REQUIREMENT
Tally the lines of the data below that contain the word "perform", treating case as significant. Reply with the number only.

DATA FOR THE TASK
§ §
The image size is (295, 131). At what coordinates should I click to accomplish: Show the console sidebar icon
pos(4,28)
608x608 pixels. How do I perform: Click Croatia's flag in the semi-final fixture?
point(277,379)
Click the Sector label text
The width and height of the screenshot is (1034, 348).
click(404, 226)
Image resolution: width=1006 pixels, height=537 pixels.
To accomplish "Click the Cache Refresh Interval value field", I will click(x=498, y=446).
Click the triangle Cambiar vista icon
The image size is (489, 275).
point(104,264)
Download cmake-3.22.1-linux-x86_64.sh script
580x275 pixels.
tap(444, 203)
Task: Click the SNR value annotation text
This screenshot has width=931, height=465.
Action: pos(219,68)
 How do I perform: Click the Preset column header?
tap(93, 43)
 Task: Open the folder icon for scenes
§ §
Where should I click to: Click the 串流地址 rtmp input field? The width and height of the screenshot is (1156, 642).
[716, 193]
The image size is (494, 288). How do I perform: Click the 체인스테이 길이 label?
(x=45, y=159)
§ §
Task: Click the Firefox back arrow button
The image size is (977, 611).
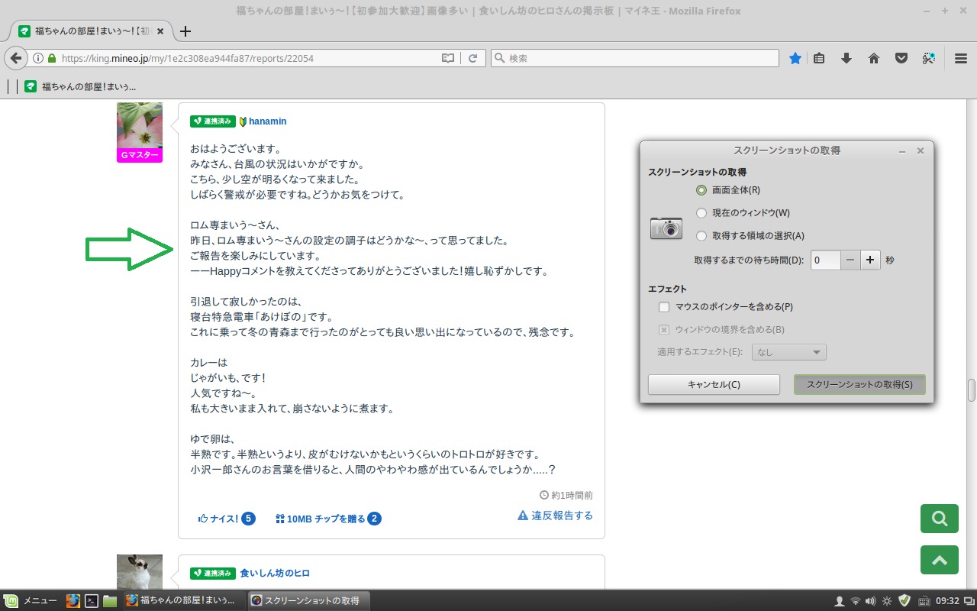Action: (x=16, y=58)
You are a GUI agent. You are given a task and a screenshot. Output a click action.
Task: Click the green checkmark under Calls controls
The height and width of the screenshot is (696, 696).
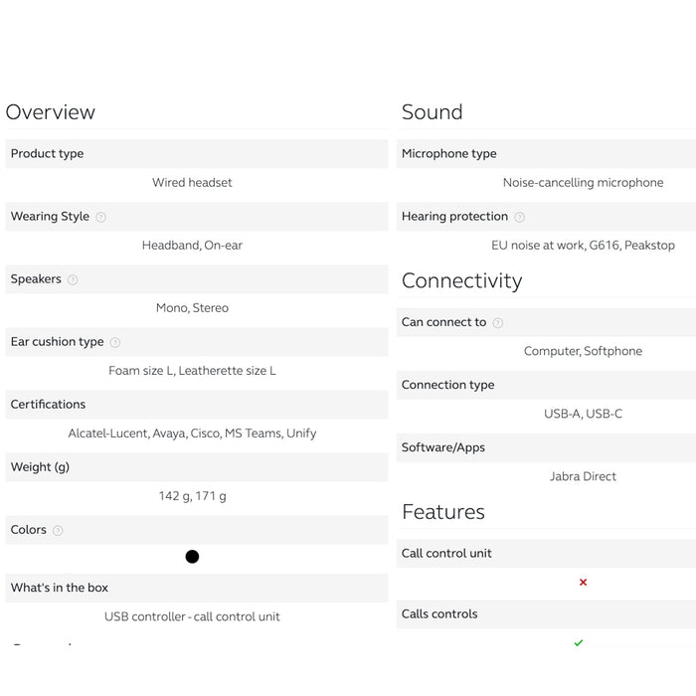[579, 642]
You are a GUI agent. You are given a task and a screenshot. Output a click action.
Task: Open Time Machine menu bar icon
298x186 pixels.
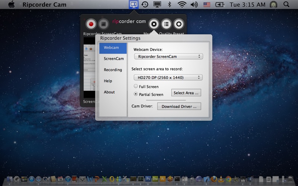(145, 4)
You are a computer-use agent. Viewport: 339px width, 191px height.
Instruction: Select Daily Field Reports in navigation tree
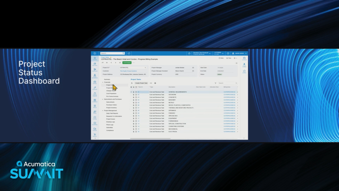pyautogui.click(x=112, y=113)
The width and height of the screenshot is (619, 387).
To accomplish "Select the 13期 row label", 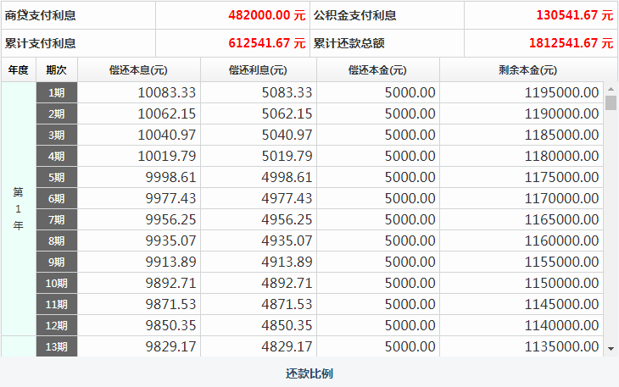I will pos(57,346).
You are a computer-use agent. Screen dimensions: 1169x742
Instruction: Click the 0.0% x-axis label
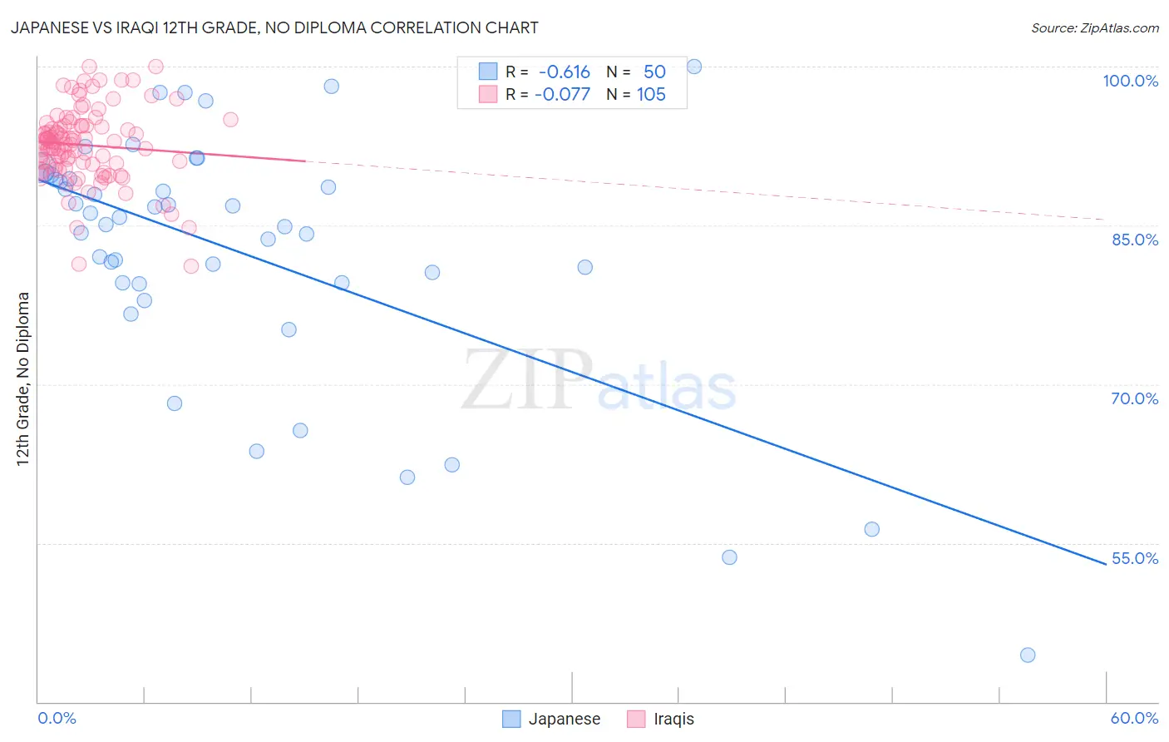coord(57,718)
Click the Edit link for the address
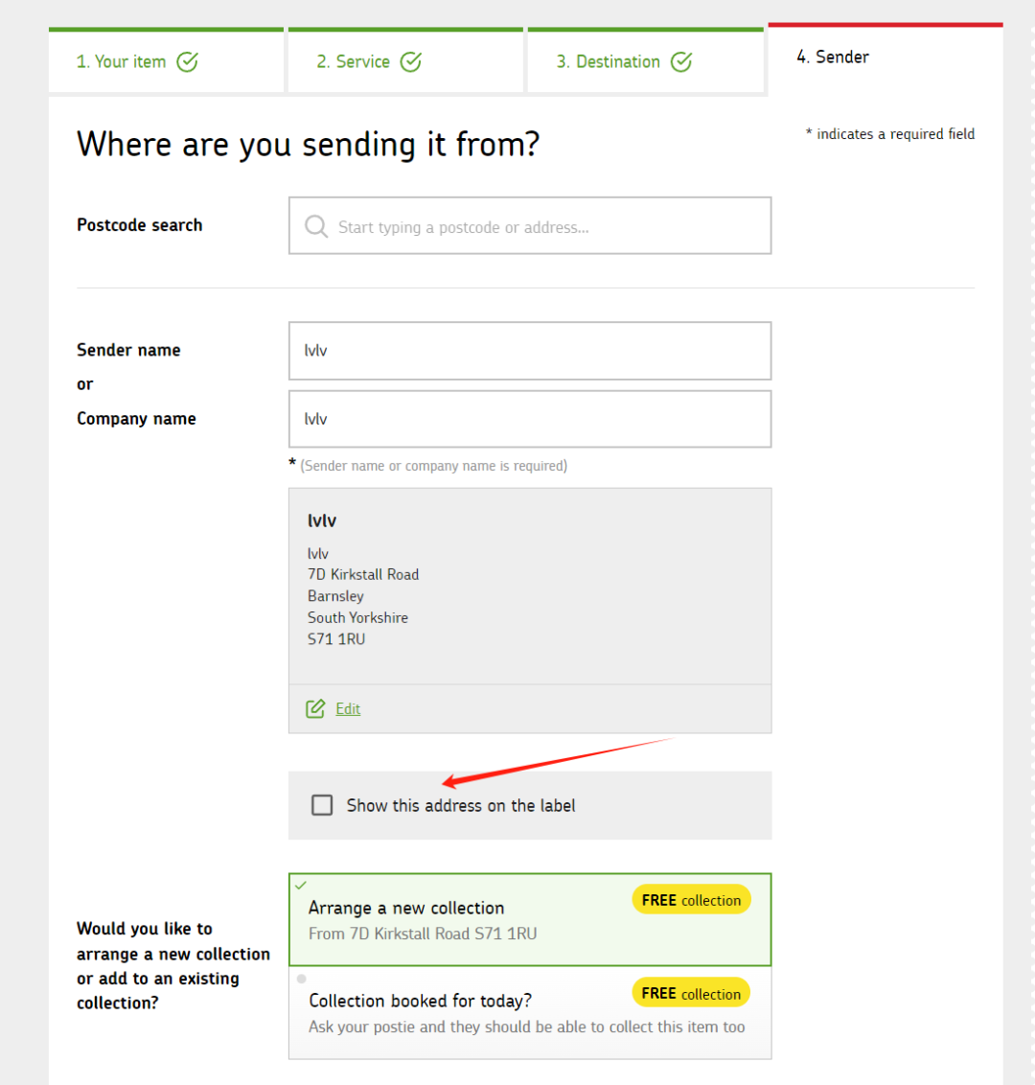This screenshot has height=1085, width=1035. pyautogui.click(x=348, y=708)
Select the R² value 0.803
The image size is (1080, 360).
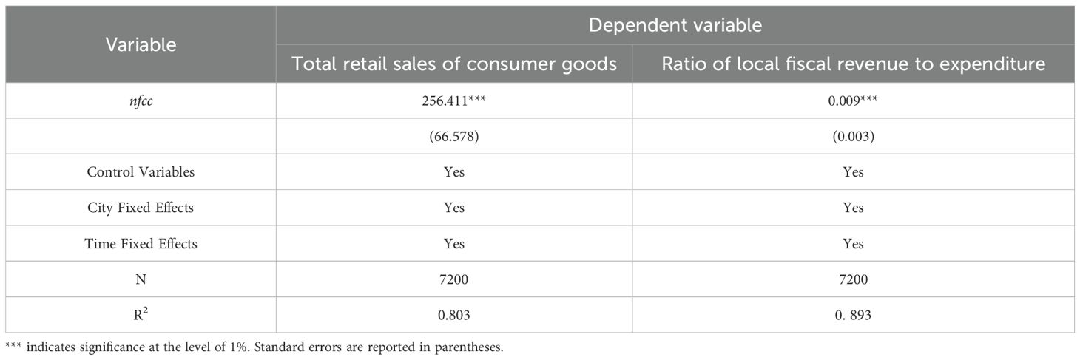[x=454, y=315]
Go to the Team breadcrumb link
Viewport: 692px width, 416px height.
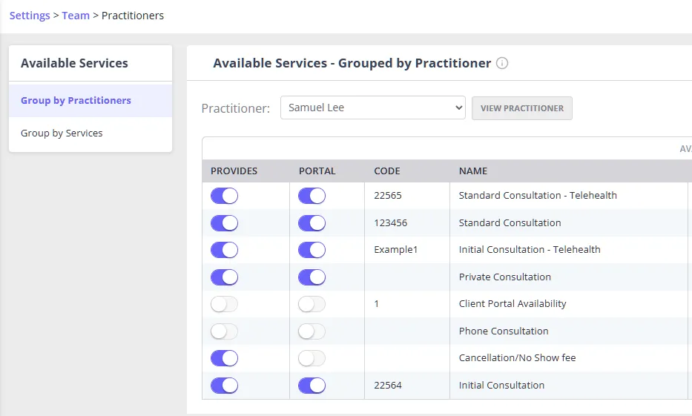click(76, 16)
§ §
RESULT OF THIS EXERCISE
3